A new study has confirmed what every office worker with a soul-sucking manager has long suspected: people with dark personality traits are naturally drawn to leadership roles. The research, published in the journal Personality and Individual Differences, suggests your job field might be a handy diagnostic tool for spotting narcissists and psychopaths. Specifically, fields built on leadership and persuasion, like business, politics, and law, are apparently fertile ground for these charming individuals.
It turns out that if you're looking for a Machiavellian schemer, you might not need to look further than your creative department or the person who insists on team-building hikes. The study indicates that those in creative fields or nature-focused work are also more likely to encounter individuals with this particular manipulative mindset. So, the graphic designer who subtly takes credit for your work and the sustainability coordinator who rules the compost bin with an iron fist might be cut from the same dark cloth.
The research essentially posits that job choices offer clues about personality, which is a bit like saying water is wet, but now it's peer-reviewed. It reinforces the uncomfortable idea that the traits we often associate with successful leadership - ruthless ambition, charisma, a lack of empathy - are precisely the ones we clinically label as 'dark.' The system, it seems, is not broken but is functioning exactly as designed for a certain personality type.

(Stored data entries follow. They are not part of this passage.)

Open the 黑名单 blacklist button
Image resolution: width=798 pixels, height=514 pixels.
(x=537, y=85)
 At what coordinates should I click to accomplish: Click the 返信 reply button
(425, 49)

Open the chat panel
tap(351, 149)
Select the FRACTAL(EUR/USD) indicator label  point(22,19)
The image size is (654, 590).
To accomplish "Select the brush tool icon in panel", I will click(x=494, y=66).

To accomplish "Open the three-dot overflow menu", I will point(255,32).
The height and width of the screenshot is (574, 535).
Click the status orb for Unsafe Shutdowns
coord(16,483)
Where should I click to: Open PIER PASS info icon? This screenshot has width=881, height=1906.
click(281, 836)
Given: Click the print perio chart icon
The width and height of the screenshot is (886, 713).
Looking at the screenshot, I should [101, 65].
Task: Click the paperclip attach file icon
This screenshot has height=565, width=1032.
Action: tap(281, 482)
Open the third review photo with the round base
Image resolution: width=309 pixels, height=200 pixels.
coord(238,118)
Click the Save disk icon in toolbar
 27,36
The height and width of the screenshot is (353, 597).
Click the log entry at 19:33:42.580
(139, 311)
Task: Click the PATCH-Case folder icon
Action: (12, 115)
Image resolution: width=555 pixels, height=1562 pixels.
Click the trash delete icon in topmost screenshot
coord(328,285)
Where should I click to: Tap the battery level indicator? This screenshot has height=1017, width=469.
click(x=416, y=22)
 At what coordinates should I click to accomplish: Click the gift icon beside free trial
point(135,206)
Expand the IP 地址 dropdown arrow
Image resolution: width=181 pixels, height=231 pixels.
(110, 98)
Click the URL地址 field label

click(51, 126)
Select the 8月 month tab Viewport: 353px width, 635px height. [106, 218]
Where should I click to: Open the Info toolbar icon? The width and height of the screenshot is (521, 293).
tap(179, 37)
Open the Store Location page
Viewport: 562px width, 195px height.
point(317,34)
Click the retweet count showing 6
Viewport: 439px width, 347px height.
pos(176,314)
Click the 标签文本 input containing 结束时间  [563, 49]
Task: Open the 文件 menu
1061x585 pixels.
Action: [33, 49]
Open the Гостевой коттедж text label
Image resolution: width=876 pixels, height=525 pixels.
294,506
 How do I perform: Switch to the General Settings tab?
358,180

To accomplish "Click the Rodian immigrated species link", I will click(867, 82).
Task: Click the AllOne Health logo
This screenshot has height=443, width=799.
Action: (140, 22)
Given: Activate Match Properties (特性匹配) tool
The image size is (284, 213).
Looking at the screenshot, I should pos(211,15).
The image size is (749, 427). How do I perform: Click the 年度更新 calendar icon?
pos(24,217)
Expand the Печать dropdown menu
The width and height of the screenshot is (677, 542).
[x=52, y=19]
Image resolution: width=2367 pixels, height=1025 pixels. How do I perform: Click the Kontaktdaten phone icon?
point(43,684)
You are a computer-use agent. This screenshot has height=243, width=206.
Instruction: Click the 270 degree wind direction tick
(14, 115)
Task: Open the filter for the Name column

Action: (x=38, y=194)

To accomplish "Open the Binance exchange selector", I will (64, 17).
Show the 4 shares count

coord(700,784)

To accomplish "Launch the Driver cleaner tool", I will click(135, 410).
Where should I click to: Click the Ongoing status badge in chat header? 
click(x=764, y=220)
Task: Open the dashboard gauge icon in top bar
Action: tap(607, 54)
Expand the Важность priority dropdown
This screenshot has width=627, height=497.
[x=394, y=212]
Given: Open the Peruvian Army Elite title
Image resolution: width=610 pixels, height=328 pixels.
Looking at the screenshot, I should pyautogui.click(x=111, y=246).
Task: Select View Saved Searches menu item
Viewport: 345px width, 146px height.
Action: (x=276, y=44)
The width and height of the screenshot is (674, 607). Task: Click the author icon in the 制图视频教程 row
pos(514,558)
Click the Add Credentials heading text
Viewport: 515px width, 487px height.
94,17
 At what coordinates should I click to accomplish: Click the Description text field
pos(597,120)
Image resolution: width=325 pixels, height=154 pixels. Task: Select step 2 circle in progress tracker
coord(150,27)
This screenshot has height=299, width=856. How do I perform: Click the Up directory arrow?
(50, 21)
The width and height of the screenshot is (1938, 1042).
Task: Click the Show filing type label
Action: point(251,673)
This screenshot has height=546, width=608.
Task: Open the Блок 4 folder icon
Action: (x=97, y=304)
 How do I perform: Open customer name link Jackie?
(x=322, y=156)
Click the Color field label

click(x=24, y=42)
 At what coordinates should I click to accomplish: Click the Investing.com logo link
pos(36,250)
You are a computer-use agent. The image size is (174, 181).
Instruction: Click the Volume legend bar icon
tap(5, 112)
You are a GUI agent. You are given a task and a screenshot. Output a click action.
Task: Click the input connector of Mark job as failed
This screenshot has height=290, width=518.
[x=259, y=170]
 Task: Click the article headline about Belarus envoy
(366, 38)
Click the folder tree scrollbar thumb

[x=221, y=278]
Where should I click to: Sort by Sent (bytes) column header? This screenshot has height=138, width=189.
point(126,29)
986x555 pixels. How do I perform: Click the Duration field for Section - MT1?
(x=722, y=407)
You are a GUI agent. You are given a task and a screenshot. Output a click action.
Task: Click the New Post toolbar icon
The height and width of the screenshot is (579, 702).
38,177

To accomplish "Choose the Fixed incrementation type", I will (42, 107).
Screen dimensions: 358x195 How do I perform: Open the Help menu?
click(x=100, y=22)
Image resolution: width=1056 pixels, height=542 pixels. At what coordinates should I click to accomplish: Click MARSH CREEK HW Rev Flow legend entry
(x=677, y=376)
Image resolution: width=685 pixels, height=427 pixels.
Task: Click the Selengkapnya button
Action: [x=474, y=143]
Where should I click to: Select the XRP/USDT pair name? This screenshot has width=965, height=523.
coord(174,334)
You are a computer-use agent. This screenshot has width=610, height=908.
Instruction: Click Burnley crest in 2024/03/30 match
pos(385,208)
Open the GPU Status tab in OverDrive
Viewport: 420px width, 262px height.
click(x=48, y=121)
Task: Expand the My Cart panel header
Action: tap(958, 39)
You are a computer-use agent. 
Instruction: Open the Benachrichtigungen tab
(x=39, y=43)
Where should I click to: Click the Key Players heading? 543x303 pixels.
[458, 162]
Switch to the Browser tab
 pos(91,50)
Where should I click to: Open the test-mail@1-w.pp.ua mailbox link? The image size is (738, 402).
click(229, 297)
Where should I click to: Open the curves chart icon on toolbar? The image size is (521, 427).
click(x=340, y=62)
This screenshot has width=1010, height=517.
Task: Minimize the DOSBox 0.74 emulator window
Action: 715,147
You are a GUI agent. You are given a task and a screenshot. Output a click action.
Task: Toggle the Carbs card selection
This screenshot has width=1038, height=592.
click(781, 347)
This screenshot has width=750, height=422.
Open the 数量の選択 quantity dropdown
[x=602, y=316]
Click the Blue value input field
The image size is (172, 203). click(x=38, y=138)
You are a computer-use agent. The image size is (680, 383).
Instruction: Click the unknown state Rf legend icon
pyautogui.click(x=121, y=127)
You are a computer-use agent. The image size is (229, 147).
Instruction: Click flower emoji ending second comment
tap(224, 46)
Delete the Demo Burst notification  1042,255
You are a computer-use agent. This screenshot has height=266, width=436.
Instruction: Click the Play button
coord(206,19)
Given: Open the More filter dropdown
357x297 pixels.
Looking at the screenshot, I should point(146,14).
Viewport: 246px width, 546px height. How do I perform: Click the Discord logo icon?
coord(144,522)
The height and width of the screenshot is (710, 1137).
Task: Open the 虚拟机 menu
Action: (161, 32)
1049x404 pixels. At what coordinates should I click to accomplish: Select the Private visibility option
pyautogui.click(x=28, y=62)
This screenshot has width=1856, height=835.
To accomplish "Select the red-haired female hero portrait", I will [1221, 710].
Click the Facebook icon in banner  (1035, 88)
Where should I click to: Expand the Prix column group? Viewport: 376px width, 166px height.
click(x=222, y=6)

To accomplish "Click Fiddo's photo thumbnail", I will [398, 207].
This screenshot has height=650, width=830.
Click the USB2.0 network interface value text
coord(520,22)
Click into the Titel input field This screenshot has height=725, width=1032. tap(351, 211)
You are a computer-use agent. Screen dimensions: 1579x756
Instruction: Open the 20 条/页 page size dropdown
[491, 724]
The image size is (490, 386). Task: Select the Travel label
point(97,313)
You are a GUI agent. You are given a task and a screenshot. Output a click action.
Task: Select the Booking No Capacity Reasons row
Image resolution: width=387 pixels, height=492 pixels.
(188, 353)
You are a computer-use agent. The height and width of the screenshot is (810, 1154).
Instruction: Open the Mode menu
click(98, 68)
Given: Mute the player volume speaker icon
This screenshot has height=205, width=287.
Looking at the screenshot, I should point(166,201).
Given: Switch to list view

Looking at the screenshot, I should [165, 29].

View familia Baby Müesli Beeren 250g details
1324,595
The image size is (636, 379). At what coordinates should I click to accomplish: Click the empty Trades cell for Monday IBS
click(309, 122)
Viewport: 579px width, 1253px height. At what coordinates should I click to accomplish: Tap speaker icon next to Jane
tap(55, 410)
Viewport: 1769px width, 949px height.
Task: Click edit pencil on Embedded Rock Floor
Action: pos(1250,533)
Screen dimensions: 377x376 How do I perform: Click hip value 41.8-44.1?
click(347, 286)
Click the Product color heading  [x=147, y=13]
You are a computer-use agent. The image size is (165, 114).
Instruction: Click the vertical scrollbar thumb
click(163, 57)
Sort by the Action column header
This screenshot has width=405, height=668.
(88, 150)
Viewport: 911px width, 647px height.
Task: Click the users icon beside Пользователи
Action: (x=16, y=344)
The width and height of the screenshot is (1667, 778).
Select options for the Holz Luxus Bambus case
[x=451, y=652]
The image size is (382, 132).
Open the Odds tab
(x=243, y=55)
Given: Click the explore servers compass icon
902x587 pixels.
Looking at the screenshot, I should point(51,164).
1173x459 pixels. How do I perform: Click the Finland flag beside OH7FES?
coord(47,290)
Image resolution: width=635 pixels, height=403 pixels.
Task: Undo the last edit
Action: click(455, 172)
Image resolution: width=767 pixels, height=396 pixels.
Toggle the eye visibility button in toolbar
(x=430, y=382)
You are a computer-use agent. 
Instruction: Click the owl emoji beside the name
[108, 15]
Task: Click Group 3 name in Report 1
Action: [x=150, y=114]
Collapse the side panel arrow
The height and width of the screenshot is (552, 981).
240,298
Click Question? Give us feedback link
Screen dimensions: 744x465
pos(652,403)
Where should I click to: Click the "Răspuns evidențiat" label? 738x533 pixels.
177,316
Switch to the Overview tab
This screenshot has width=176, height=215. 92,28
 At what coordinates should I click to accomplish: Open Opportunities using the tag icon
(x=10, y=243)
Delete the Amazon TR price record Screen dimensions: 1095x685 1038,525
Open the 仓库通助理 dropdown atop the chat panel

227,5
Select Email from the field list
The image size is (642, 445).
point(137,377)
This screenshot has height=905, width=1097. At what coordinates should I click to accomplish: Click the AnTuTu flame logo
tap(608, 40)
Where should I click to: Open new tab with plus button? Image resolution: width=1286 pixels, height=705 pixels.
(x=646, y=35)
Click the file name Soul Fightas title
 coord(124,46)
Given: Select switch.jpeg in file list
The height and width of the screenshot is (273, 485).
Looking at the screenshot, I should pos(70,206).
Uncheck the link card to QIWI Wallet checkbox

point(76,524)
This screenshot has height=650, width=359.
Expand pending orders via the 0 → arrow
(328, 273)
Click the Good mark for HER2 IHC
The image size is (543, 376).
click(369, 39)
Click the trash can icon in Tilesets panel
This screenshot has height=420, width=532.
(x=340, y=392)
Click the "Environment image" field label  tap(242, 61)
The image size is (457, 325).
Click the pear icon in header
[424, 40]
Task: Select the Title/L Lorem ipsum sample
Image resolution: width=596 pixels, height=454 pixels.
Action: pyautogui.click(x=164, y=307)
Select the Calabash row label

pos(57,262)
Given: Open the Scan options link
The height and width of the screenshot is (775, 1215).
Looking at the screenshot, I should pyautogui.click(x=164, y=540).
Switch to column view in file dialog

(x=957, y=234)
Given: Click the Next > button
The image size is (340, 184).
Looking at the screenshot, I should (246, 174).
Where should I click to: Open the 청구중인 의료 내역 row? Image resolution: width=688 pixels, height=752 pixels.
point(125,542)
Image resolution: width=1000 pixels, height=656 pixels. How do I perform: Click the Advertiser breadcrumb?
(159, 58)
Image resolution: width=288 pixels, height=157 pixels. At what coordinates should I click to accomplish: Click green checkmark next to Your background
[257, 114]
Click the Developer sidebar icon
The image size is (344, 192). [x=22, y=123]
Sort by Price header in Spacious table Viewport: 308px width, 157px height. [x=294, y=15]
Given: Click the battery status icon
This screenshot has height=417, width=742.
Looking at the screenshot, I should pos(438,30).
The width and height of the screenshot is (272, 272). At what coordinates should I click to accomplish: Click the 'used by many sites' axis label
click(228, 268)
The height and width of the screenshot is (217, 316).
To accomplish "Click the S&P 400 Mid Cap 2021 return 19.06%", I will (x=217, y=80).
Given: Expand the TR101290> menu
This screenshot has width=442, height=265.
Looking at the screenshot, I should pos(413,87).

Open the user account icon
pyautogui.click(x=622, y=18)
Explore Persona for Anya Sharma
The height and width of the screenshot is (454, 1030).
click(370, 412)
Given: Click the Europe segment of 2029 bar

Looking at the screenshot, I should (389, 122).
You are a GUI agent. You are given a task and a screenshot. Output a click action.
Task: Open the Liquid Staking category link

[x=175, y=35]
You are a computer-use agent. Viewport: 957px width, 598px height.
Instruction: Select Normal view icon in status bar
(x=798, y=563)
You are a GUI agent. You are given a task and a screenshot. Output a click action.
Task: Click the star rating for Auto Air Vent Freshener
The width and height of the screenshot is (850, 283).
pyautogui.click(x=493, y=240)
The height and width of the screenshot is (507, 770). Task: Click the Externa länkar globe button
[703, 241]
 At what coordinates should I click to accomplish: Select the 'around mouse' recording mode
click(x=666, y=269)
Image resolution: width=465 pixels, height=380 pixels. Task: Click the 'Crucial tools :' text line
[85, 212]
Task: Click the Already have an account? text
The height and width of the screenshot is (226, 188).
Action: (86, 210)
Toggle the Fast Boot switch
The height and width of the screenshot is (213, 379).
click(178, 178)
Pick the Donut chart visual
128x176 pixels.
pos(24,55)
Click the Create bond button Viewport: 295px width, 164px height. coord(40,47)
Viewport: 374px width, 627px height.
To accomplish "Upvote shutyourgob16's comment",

This creates a delightful paradox for organizational health. We promote people who are statistically more likely to be self-aggrandizing, manipulative, or devoid of empathy into positions of power over others. The study doesn't delve into whether this is good for business, but one can imagine the quarterly reports write themselves. It's a bold strategy to fill the C-suite with people who meet the clinical definition of having an antisocial personality disorder, but let's see how it plays out.